**** Record del dataset ****
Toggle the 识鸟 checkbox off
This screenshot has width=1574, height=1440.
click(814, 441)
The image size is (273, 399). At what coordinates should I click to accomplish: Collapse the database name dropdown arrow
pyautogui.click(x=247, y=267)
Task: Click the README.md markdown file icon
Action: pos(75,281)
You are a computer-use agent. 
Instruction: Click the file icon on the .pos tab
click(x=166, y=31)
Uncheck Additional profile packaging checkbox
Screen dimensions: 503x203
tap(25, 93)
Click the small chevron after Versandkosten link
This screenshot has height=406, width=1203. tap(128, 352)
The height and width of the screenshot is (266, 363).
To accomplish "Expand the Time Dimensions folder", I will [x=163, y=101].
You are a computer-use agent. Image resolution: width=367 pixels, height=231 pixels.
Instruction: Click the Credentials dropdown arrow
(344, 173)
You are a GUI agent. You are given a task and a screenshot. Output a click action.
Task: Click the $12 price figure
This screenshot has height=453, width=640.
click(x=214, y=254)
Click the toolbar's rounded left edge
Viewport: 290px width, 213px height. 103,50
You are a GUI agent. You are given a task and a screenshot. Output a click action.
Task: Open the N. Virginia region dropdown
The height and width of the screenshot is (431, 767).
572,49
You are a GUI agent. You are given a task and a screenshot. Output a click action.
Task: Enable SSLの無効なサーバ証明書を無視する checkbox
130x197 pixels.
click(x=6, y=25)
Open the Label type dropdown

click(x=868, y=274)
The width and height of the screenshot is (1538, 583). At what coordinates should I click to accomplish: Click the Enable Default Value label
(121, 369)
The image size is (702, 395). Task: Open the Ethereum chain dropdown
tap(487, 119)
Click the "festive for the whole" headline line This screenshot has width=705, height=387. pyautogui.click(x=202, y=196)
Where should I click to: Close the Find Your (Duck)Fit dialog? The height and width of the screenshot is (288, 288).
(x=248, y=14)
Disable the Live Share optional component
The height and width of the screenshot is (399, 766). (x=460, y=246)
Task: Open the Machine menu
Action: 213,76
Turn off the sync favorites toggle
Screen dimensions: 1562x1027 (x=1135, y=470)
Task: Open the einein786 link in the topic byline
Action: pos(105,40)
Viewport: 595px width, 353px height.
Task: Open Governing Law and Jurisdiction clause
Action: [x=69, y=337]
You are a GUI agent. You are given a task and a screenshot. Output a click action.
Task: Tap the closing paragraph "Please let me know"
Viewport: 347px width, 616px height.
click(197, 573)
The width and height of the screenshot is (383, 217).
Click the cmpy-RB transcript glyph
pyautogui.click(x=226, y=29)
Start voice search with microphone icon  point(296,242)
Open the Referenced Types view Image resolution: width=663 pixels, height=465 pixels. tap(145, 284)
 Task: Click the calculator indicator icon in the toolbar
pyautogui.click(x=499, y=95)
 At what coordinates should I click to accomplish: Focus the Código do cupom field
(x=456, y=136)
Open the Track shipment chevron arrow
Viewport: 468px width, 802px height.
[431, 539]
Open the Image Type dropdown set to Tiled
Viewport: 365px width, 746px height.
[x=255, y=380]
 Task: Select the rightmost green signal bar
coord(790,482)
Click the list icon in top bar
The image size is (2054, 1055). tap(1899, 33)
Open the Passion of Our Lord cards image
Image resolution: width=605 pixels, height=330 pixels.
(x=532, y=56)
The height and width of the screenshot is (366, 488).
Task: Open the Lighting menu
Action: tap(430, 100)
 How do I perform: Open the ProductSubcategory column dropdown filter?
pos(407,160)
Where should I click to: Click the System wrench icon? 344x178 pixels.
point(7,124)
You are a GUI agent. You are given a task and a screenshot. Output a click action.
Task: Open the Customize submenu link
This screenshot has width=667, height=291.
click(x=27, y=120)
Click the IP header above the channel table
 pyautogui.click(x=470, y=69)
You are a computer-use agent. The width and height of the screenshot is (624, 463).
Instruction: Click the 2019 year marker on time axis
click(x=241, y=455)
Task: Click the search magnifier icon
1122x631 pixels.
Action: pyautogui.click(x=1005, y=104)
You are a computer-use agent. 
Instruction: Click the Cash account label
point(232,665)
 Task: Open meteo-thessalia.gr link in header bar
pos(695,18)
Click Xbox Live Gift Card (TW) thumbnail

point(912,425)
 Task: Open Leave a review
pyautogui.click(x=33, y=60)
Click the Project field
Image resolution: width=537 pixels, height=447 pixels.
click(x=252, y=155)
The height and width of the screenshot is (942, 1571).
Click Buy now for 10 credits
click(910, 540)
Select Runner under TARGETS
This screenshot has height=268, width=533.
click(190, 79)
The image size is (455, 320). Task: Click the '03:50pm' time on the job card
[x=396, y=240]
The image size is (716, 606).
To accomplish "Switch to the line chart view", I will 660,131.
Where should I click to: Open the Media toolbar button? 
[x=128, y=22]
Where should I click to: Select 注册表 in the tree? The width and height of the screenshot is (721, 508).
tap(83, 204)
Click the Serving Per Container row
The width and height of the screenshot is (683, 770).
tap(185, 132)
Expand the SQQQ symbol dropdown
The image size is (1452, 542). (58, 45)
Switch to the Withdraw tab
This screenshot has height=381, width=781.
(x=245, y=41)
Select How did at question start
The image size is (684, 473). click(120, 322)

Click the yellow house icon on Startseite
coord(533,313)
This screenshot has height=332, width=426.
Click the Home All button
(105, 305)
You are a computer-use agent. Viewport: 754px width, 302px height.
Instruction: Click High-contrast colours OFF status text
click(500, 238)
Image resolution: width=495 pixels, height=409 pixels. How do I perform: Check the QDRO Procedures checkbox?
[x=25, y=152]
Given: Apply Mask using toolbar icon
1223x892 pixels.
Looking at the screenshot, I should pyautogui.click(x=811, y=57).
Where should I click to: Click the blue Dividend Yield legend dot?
****
» **Istruzione scritta**: Trascrivi fedelmente tutti i record riportati sopra, dal primo all'ultimo, senza cambiare nulla.

» **Risposta completa**:
Toggle the 识鸟 checkbox off
This screenshot has width=1574, height=1440.
click(814, 441)
The image size is (273, 399). At what coordinates should I click to accomplish: Collapse the database name dropdown arrow
pyautogui.click(x=247, y=267)
Task: Click the README.md markdown file icon
Action: pos(75,281)
You are a computer-use agent. 
Instruction: Click the file icon on the .pos tab
click(x=166, y=31)
Uncheck Additional profile packaging checkbox
Screen dimensions: 503x203
tap(25, 93)
Click the small chevron after Versandkosten link
This screenshot has height=406, width=1203. tap(128, 352)
The height and width of the screenshot is (266, 363).
To accomplish "Expand the Time Dimensions folder", I will [x=163, y=101].
You are a computer-use agent. Image resolution: width=367 pixels, height=231 pixels.
Instruction: Click the Credentials dropdown arrow
(344, 173)
You are a GUI agent. You are given a task and a screenshot. Output a click action.
Task: Click the $12 price figure
This screenshot has height=453, width=640.
click(x=214, y=254)
Click the toolbar's rounded left edge
Viewport: 290px width, 213px height. 103,50
You are a GUI agent. You are given a task and a screenshot. Output a click action.
Task: Open the N. Virginia region dropdown
The height and width of the screenshot is (431, 767).
572,49
You are a GUI agent. You are given a task and a screenshot. Output a click action.
Task: Enable SSLの無効なサーバ証明書を無視する checkbox
130x197 pixels.
click(x=6, y=25)
Open the Label type dropdown

click(x=868, y=274)
The width and height of the screenshot is (1538, 583). At what coordinates should I click to accomplish: Click the Enable Default Value label
(121, 369)
The image size is (702, 395). Task: Open the Ethereum chain dropdown
tap(487, 119)
Click the "festive for the whole" headline line This screenshot has width=705, height=387. pyautogui.click(x=202, y=196)
Where should I click to: Close the Find Your (Duck)Fit dialog? The height and width of the screenshot is (288, 288).
(x=248, y=14)
Disable the Live Share optional component
The height and width of the screenshot is (399, 766). (x=460, y=246)
Task: Open the Machine menu
Action: 213,76
Turn off the sync favorites toggle
Screen dimensions: 1562x1027 (x=1135, y=470)
Task: Open the einein786 link in the topic byline
Action: pos(105,40)
Viewport: 595px width, 353px height.
Task: Open Governing Law and Jurisdiction clause
Action: [x=69, y=337]
You are a GUI agent. You are given a task and a screenshot. Output a click action.
Task: Tap the closing paragraph "Please let me know"
Viewport: 347px width, 616px height.
click(197, 573)
The width and height of the screenshot is (383, 217).
Click the cmpy-RB transcript glyph
pyautogui.click(x=226, y=29)
Start voice search with microphone icon  point(296,242)
Open the Referenced Types view Image resolution: width=663 pixels, height=465 pixels. tap(145, 284)
 Task: Click the calculator indicator icon in the toolbar
pyautogui.click(x=499, y=95)
 At what coordinates should I click to accomplish: Focus the Código do cupom field
(x=456, y=136)
Open the Track shipment chevron arrow
Viewport: 468px width, 802px height.
[431, 539]
Open the Image Type dropdown set to Tiled
Viewport: 365px width, 746px height.
[x=255, y=380]
 Task: Select the rightmost green signal bar
coord(790,482)
Click the list icon in top bar
The image size is (2054, 1055). tap(1899, 33)
Open the Passion of Our Lord cards image
Image resolution: width=605 pixels, height=330 pixels.
(x=532, y=56)
The height and width of the screenshot is (366, 488).
Task: Open the Lighting menu
Action: tap(430, 100)
 How do I perform: Open the ProductSubcategory column dropdown filter?
pos(407,160)
Where should I click to: Click the System wrench icon? 344x178 pixels.
point(7,124)
You are a GUI agent. You are given a task and a screenshot. Output a click action.
Task: Open the Customize submenu link
This screenshot has width=667, height=291.
click(x=27, y=120)
Click the IP header above the channel table
 pyautogui.click(x=470, y=69)
You are a computer-use agent. The width and height of the screenshot is (624, 463).
Instruction: Click the 2019 year marker on time axis
click(x=241, y=455)
Task: Click the search magnifier icon
1122x631 pixels.
Action: pyautogui.click(x=1005, y=104)
You are a computer-use agent. 
Instruction: Click the Cash account label
point(232,665)
 Task: Open meteo-thessalia.gr link in header bar
pos(695,18)
Click Xbox Live Gift Card (TW) thumbnail

point(912,425)
 Task: Open Leave a review
pyautogui.click(x=33, y=60)
Click the Project field
Image resolution: width=537 pixels, height=447 pixels.
click(x=252, y=155)
The height and width of the screenshot is (942, 1571).
Click Buy now for 10 credits
click(910, 540)
Select Runner under TARGETS
This screenshot has height=268, width=533.
click(190, 79)
The image size is (455, 320). Task: Click the '03:50pm' time on the job card
[x=396, y=240]
The image size is (716, 606).
To accomplish "Switch to the line chart view", I will 660,131.
Where should I click to: Open the Media toolbar button? 
[x=128, y=22]
Where should I click to: Select 注册表 in the tree? The width and height of the screenshot is (721, 508).
tap(83, 204)
Click the Serving Per Container row
The width and height of the screenshot is (683, 770).
tap(185, 132)
Expand the SQQQ symbol dropdown
The image size is (1452, 542). (58, 45)
Switch to the Withdraw tab
This screenshot has height=381, width=781.
(x=245, y=41)
Select How did at question start
The image size is (684, 473). click(120, 322)

Click the yellow house icon on Startseite
coord(533,313)
This screenshot has height=332, width=426.
Click the Home All button
(105, 305)
You are a computer-use agent. Viewport: 754px width, 302px height.
Instruction: Click High-contrast colours OFF status text
click(500, 238)
Image resolution: width=495 pixels, height=409 pixels. How do I perform: Check the QDRO Procedures checkbox?
[x=25, y=152]
Given: Apply Mask using toolbar icon
1223x892 pixels.
Looking at the screenshot, I should pyautogui.click(x=811, y=57).
Where should I click to: Click the blue Dividend Yield legend dot?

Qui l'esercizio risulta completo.